Free market think tank, the Institute of Public Affairs, today warned that the federal government was wrong to assume that it could continue to pocket the benefits of the mining boom without giving anything back to the industry.
Institute of Public Affairs Executive Director, John Roskam, said that the government was relying on resource sector profits to return it to surplus in 2012, but seemed to have little understanding that Australia’s terms of trade were at risk from major new emerging resource markets.
‘Australia’s competitive advantage is at risk as our freight advantage is being eroded, and as China invests heavily in Africa and other regions to reduce its reliance on Australian minerals. We can’t keep adding more taxes and more regulations and not expect there to be an impact on the number of projects that are undertaken in Australia. The government lacks a vision for the resource industry
‘Inflation in China is currently well ahead of the government’s target. If China decides to pump the brakes on their economy, Australian exports could be crippled. At the moment about 25 per cent of our exports go to China. It is not safe to assume that historically high commodity prices will last forever.
‘The Treasurer has been talking about converting the mining boom into an opportunity boom, but in the process there is a risk that Australian projects will no longer be an attractive investment destination and large mining projects could go elsewhere.

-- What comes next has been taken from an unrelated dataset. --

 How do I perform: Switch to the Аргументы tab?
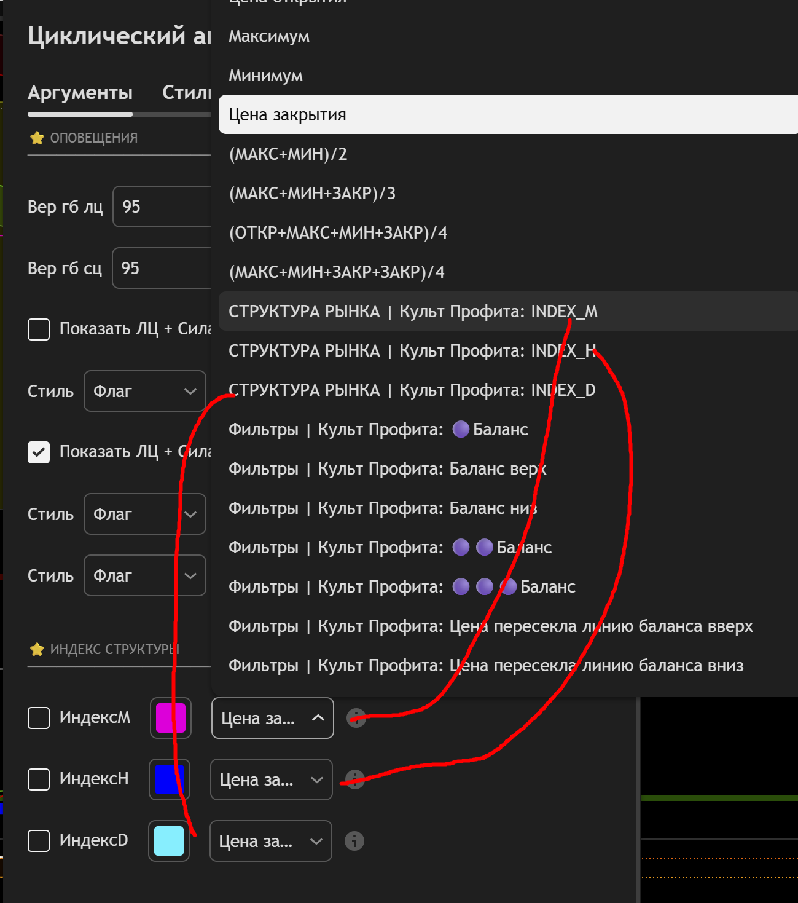(80, 93)
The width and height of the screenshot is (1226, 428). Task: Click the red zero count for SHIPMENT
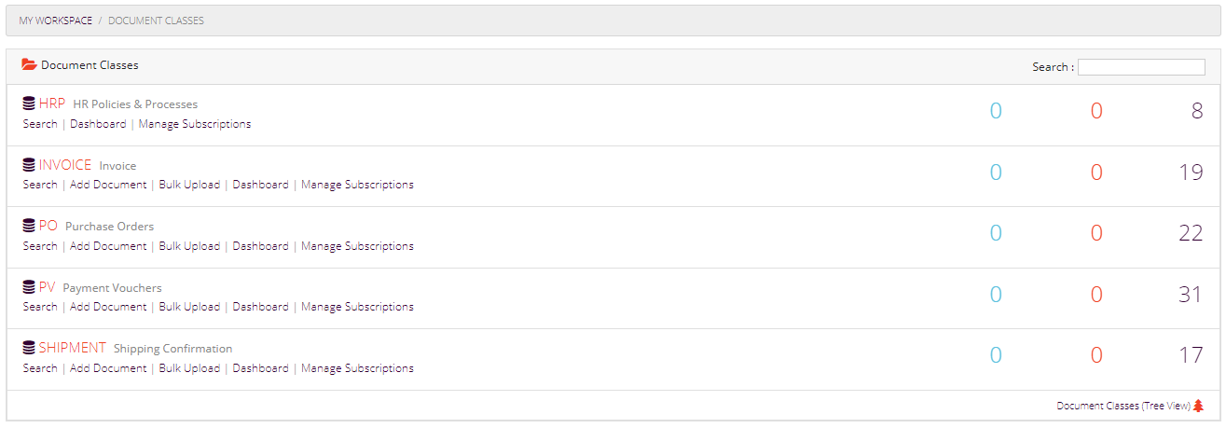[x=1096, y=355]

‘The resources boom is propping up the rest of the economy at the moment. Yet the government is punishing the sector with the new Minerals Resource Rent Tax. Instead, the government should put in place a Special Economic Zone in Northern Australia. A low tax, low regulation zone would drive continued long term investment in the Australian resource industry.
‘It was good to see that the government has directed funding towards addressing skills shortages in the budget, but by all accounts this still isn’t going to be enough to solve a problem that is already causing bottlenecks within the resource sector.

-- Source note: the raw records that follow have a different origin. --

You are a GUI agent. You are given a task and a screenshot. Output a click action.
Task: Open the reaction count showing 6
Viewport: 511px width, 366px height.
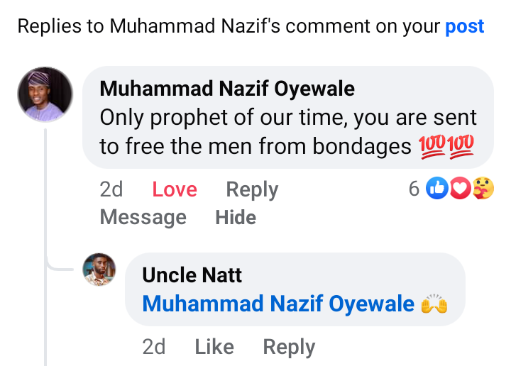pos(414,189)
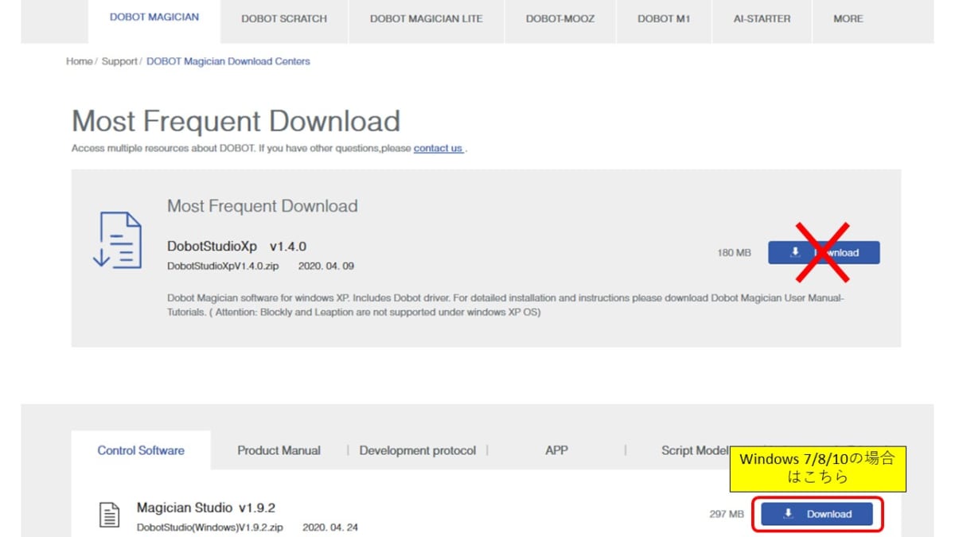955x537 pixels.
Task: Click the large document download icon
Action: pyautogui.click(x=117, y=240)
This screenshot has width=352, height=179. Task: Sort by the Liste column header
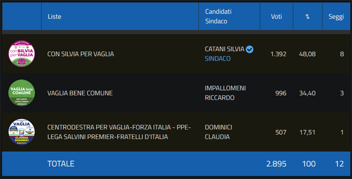55,17
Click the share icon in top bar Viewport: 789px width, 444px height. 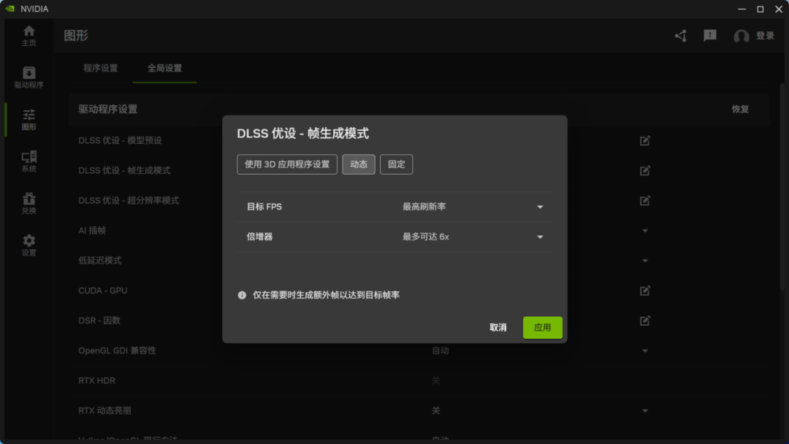(681, 36)
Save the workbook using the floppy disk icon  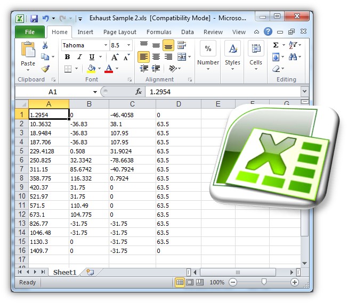point(34,19)
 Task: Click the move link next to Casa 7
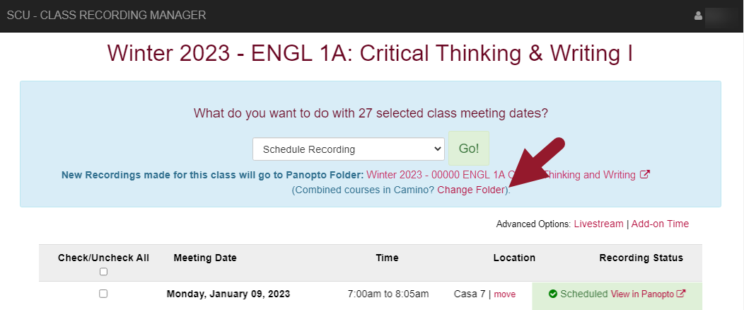[x=505, y=294]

‘The new Enterprise Migration Agreements are a welcome initiative, but they should be extended to all projects, not just those that are above the $2 billion threshold. Why should those projects be advantaged over smaller projects?
‘The problem is that the government is assuming that the mining boom will continue and that they should grab as big a share as they can. This policy will put at risk the viability of billions of dollars of projects. Australia is not the only country that has a resource industry,’ Mr Roskam said.